> _Direction_
Output the records from the line containing "558x240 pixels." down to the line containing "point(257,29)", inclusive, as a JSON list of strings with one string per line and blank lines omitted.

> _Word and item position data_
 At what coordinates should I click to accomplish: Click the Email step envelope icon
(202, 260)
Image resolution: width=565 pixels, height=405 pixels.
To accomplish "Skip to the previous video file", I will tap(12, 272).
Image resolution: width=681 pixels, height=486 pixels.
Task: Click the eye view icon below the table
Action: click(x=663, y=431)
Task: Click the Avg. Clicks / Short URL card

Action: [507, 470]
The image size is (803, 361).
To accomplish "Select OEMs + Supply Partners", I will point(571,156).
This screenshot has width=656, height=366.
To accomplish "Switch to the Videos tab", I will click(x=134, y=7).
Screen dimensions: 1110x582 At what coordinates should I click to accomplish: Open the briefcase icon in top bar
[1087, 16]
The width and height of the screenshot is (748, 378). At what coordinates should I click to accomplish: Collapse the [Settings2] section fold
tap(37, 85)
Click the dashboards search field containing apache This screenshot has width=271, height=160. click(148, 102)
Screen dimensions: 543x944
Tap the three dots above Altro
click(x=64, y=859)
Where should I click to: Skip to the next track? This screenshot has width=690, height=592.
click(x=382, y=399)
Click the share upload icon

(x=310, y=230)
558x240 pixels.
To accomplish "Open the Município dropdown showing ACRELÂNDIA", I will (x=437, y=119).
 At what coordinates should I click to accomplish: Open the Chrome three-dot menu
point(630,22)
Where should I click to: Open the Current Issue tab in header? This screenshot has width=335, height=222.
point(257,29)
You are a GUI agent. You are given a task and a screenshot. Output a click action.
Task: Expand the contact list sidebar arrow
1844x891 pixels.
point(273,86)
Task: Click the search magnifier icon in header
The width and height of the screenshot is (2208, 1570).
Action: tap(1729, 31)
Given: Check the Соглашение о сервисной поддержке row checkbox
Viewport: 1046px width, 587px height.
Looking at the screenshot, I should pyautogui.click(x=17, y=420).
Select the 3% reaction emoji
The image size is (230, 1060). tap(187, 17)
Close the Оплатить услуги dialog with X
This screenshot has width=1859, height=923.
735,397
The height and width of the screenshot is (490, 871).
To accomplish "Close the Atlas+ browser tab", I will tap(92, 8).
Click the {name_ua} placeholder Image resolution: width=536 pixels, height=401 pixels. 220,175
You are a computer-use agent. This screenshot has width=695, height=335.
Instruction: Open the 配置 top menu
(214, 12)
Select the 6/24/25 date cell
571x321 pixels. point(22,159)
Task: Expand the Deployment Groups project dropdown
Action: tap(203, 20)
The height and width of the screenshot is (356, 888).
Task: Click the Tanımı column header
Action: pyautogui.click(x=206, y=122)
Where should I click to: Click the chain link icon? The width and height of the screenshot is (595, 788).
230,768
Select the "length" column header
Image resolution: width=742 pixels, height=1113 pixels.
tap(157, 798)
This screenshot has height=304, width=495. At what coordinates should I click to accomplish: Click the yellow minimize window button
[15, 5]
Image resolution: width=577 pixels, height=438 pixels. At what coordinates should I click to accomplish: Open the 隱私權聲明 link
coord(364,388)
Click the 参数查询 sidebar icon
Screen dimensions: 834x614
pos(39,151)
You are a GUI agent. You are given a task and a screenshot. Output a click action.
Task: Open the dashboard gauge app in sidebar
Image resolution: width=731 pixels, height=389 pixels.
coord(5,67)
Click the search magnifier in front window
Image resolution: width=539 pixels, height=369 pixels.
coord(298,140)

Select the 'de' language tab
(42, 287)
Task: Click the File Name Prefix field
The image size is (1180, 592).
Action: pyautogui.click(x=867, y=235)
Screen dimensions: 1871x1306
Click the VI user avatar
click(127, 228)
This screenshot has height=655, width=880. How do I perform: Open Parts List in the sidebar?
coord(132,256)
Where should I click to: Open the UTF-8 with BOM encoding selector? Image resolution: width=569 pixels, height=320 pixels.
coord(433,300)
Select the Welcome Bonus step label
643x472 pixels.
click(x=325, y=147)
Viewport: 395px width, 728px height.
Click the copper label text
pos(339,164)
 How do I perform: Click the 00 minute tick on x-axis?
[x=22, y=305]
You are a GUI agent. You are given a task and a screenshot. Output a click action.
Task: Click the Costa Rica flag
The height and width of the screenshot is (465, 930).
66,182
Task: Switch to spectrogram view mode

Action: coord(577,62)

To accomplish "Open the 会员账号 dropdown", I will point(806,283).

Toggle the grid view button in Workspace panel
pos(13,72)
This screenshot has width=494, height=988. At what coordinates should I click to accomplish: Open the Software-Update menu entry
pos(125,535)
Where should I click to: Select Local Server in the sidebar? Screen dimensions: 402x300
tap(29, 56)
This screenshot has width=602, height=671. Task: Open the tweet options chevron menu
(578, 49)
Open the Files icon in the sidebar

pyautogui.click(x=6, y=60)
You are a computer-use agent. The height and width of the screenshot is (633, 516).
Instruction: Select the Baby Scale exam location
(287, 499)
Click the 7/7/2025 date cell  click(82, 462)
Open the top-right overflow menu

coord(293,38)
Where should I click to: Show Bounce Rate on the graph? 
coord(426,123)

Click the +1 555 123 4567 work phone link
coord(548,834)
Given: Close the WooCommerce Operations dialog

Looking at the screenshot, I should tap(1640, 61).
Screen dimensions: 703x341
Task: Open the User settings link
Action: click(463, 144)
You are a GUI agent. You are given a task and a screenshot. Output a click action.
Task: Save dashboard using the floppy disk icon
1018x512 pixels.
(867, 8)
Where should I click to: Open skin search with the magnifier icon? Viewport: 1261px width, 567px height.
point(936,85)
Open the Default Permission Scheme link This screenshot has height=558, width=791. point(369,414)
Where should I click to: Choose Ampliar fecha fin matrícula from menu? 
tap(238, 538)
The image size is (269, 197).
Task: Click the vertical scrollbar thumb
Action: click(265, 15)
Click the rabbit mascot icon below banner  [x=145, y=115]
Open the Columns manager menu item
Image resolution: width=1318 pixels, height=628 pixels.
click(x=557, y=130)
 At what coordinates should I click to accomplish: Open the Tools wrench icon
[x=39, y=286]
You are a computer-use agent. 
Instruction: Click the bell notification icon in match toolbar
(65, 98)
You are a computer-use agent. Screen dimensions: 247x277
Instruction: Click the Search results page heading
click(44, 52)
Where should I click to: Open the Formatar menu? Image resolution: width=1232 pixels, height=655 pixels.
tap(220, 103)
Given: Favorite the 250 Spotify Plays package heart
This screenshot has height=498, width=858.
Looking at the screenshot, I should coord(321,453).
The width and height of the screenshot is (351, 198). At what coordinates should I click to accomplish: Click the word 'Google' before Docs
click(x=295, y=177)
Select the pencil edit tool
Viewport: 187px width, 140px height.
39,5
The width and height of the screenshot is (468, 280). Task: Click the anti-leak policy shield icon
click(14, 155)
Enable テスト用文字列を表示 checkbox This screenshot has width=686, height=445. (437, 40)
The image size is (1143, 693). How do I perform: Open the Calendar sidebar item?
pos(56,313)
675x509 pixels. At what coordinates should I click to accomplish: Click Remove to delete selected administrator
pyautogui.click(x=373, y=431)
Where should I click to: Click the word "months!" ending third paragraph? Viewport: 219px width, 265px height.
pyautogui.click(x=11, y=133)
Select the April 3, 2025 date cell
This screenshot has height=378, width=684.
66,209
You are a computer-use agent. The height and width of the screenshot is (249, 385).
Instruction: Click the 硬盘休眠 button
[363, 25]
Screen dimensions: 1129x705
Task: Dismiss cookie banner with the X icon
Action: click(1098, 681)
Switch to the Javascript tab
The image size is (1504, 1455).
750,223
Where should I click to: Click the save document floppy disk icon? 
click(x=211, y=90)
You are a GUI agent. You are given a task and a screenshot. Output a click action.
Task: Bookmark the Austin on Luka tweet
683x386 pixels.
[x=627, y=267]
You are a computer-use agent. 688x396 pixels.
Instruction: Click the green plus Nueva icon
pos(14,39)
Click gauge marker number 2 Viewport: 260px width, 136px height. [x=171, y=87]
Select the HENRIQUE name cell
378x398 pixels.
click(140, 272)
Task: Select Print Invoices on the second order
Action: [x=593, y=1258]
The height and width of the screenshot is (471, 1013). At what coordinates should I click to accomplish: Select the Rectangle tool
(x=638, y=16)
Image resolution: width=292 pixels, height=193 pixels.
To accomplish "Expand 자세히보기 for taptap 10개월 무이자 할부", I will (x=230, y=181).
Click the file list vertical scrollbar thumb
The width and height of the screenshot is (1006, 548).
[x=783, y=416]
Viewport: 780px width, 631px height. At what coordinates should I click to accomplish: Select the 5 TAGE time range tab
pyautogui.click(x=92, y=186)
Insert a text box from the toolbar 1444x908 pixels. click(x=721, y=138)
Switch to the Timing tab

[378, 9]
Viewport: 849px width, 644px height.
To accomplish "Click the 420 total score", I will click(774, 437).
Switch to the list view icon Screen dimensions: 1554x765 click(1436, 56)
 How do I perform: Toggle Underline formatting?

> _The reply_
[
  "558x240 pixels.",
  "To accomplish \"Open the Município dropdown showing ACRELÂNDIA\", I will (x=437, y=119).",
  " At what coordinates should I click to accomplish: Open the Chrome three-dot menu",
  "point(630,22)",
  "Where should I click to: Open the Current Issue tab in header? This screenshot has width=335, height=222.",
  "point(257,29)"
]